Some studies show sleeping this long may cause sleep inertia, a hangover-like groggy feeling that lasts for up to 30 minutes after waking up, before the nap’s restorative benefits become apparent.
This nap is best for improvement in remembering facts, faces, and names. It includes slow-wave sleep, the deepest type. The downside: some grogginess upon waking up.

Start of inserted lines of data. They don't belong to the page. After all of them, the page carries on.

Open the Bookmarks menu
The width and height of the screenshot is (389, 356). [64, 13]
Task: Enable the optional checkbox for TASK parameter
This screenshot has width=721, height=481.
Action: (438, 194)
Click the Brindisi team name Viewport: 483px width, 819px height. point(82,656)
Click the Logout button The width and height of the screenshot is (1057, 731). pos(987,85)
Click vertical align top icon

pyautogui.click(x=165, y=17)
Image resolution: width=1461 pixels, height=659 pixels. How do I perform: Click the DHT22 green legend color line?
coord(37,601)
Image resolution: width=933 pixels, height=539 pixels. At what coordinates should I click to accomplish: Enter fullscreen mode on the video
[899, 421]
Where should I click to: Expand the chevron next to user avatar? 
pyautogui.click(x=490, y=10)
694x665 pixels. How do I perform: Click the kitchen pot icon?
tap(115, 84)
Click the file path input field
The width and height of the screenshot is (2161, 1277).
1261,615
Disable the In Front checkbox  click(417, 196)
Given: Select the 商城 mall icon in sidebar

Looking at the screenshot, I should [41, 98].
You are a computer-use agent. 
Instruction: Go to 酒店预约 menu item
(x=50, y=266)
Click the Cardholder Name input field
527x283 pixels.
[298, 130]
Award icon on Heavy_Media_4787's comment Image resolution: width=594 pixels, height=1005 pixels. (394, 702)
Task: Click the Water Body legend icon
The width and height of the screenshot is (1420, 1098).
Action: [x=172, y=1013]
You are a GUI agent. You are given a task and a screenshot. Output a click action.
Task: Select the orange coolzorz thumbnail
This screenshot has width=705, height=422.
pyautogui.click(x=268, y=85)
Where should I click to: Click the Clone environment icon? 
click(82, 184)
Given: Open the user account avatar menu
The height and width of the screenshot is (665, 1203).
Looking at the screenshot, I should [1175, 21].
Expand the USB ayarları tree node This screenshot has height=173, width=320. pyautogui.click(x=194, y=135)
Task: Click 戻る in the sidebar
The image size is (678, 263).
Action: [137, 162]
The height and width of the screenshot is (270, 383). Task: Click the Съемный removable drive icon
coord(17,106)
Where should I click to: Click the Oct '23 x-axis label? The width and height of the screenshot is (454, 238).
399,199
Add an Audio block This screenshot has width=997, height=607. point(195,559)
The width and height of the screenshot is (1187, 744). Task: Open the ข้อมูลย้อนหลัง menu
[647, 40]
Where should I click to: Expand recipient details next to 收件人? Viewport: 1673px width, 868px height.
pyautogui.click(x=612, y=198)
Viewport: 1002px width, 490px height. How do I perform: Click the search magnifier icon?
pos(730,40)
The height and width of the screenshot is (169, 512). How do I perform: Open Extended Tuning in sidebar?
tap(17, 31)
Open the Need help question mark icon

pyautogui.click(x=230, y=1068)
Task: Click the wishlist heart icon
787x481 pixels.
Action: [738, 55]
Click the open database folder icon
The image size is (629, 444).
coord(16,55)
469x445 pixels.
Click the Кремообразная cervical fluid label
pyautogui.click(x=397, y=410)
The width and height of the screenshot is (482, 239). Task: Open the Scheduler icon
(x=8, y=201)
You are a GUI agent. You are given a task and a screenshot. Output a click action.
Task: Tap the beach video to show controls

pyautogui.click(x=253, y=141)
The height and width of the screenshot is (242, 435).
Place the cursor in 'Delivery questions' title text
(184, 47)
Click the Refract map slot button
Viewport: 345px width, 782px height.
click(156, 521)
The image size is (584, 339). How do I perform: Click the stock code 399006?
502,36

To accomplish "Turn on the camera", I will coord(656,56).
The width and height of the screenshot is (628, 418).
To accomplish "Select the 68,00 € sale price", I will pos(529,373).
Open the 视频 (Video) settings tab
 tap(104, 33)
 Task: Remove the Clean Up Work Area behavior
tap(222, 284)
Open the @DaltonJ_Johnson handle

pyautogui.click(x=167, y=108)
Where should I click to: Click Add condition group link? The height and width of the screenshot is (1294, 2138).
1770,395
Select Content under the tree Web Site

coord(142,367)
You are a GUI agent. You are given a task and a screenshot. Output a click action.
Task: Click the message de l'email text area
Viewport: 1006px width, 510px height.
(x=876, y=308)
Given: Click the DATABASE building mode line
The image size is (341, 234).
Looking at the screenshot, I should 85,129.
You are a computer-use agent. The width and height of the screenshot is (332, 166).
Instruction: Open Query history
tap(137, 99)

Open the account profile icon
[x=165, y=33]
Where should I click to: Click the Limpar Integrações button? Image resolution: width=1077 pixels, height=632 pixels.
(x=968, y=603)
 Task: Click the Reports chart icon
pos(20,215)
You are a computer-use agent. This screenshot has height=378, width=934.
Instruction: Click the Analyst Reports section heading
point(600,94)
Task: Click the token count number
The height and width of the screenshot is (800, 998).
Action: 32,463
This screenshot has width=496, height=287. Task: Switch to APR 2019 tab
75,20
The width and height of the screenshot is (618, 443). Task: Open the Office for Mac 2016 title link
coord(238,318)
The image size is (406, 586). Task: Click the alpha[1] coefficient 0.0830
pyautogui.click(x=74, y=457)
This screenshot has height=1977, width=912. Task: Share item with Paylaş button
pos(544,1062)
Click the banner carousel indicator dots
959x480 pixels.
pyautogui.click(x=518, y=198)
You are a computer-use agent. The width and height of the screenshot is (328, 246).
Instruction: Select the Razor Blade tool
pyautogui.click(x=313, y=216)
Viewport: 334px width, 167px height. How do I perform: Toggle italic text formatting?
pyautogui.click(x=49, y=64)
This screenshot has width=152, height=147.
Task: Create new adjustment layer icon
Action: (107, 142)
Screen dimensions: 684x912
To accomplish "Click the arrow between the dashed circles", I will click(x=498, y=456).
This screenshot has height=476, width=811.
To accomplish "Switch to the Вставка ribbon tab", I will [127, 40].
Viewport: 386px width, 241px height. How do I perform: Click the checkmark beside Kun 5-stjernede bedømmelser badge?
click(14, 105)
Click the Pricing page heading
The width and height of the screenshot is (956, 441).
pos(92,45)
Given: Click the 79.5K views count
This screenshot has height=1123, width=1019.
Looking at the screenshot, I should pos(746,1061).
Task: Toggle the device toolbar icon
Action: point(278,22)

This is a full cycle of sleep, meaning the lighter and deeper stages, including REM (rapid-eye movement) sleep, typically likened to the dreaming stage. This leads to improved emotional and procedural memory (i.e. riding a bike, playing the piano) and creativity. A nap of this length typically avoids sleep inertia, making it easier to wake up.
Benefits of Napping
- You will have increased alertness and focus.
- You will have higher energy levels throughout the day.
- Increased motor performance (such as reaction time) will be increased and reduced mistakes and accidents.
- You will experience a decrease in moodiness.
Tips for effective napping:
Keep it short.
20 minutes is the sweet spot for nap length if you want to wake up feeling alert, cheerful, and productive. A 90-minute nap gives you enough time for a complete, creativity-building sleep cycle.
To make your naptime as productive as possible, it’s important to get straight to business—that is, fall asleep fast. To help you do that, rest in a cool, dark room that’s free from distractions. You can also power down your phone, and try using props like a noise conditioner or sleep mask if you can’t escape ambient noise and light.
Time it Right.
An hour or two after lunch is a natural time to nap since your blood sugar and energy levels drop. Instead of a cup of coffee when the afternoon lull hits, consider a nap to perk up your afternoon without interrupting your nighttime sleep.
Get Back in Action.
After your 20 minutes is up, get right back to whatever you were doing before the nap. Get some sunlight on your face, take a brisk walk, jump in place, or splash some water on your face to let your body know that nap time is over.